Exercise objective » Starting at the top line and ending at the last, restate the records exactly.

Provided entries »
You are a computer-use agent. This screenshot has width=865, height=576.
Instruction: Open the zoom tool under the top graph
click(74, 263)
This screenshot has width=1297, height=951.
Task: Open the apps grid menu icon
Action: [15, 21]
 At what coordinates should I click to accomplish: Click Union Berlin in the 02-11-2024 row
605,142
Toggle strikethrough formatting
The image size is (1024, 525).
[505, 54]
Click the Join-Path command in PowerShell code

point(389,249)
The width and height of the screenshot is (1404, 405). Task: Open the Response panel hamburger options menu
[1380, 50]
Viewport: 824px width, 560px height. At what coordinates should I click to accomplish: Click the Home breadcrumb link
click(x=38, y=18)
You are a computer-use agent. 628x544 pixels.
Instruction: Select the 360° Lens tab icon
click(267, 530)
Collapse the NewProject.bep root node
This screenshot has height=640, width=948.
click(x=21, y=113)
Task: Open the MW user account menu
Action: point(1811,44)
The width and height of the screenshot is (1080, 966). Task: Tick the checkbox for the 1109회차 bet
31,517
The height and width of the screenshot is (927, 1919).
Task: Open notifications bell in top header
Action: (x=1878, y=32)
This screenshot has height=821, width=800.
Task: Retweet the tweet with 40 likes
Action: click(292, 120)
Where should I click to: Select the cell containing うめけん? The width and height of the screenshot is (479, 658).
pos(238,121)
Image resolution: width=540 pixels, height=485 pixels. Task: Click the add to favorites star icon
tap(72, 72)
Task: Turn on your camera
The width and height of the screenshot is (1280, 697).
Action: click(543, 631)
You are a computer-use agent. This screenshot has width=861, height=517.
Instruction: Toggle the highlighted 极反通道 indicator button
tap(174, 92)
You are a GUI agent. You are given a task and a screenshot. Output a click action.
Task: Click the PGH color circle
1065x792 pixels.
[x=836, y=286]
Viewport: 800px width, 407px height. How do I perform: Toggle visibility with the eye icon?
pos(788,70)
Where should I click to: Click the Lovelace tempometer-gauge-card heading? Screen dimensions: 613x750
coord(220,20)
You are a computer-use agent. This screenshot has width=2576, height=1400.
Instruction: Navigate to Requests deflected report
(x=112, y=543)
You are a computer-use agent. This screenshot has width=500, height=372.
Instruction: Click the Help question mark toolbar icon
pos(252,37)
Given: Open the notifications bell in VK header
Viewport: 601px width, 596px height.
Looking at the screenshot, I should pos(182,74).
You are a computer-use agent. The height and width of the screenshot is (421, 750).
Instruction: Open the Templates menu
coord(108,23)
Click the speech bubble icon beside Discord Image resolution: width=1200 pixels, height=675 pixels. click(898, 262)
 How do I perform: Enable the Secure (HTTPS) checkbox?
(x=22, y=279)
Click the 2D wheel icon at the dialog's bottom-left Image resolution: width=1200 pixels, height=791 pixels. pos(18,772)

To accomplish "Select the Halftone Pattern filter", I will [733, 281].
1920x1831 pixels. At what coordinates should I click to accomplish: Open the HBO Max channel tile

Result »
You are a computer-use agent. This screenshot has width=865, height=576.
Instruction: Open the zoom tool under the top graph
click(74, 263)
This screenshot has width=1297, height=951.
Task: Open the apps grid menu icon
Action: [15, 21]
 At what coordinates should I click to accomplish: Click Union Berlin in the 02-11-2024 row
605,142
Toggle strikethrough formatting
The image size is (1024, 525).
[505, 54]
Click the Join-Path command in PowerShell code

point(389,249)
The width and height of the screenshot is (1404, 405). Task: Open the Response panel hamburger options menu
[1380, 50]
Viewport: 824px width, 560px height. At what coordinates should I click to accomplish: Click the Home breadcrumb link
click(x=38, y=18)
You are a computer-use agent. 628x544 pixels.
Instruction: Select the 360° Lens tab icon
click(267, 530)
Collapse the NewProject.bep root node
This screenshot has height=640, width=948.
click(x=21, y=113)
Task: Open the MW user account menu
Action: point(1811,44)
The width and height of the screenshot is (1080, 966). Task: Tick the checkbox for the 1109회차 bet
31,517
The height and width of the screenshot is (927, 1919).
Task: Open notifications bell in top header
Action: (x=1878, y=32)
This screenshot has height=821, width=800.
Task: Retweet the tweet with 40 likes
Action: click(292, 120)
Where should I click to: Select the cell containing うめけん? The width and height of the screenshot is (479, 658).
pos(238,121)
Image resolution: width=540 pixels, height=485 pixels. Task: Click the add to favorites star icon
tap(72, 72)
Task: Turn on your camera
The width and height of the screenshot is (1280, 697).
Action: click(543, 631)
You are a computer-use agent. This screenshot has width=861, height=517.
Instruction: Toggle the highlighted 极反通道 indicator button
tap(174, 92)
You are a GUI agent. You are given a task and a screenshot. Output a click action.
Task: Click the PGH color circle
1065x792 pixels.
[x=836, y=286]
Viewport: 800px width, 407px height. How do I perform: Toggle visibility with the eye icon?
pos(788,70)
Where should I click to: Click the Lovelace tempometer-gauge-card heading? Screen dimensions: 613x750
coord(220,20)
You are a computer-use agent. This screenshot has width=2576, height=1400.
Instruction: Navigate to Requests deflected report
(x=112, y=543)
You are a computer-use agent. This screenshot has width=500, height=372.
Instruction: Click the Help question mark toolbar icon
pos(252,37)
Given: Open the notifications bell in VK header
Viewport: 601px width, 596px height.
Looking at the screenshot, I should pos(182,74).
You are a computer-use agent. The height and width of the screenshot is (421, 750).
Instruction: Open the Templates menu
coord(108,23)
Click the speech bubble icon beside Discord Image resolution: width=1200 pixels, height=675 pixels. click(898, 262)
 How do I perform: Enable the Secure (HTTPS) checkbox?
(x=22, y=279)
Click the 2D wheel icon at the dialog's bottom-left Image resolution: width=1200 pixels, height=791 pixels. pos(18,772)

To accomplish "Select the Halftone Pattern filter", I will [733, 281].
1920x1831 pixels. At what coordinates should I click to accomplish: Open the HBO Max channel tile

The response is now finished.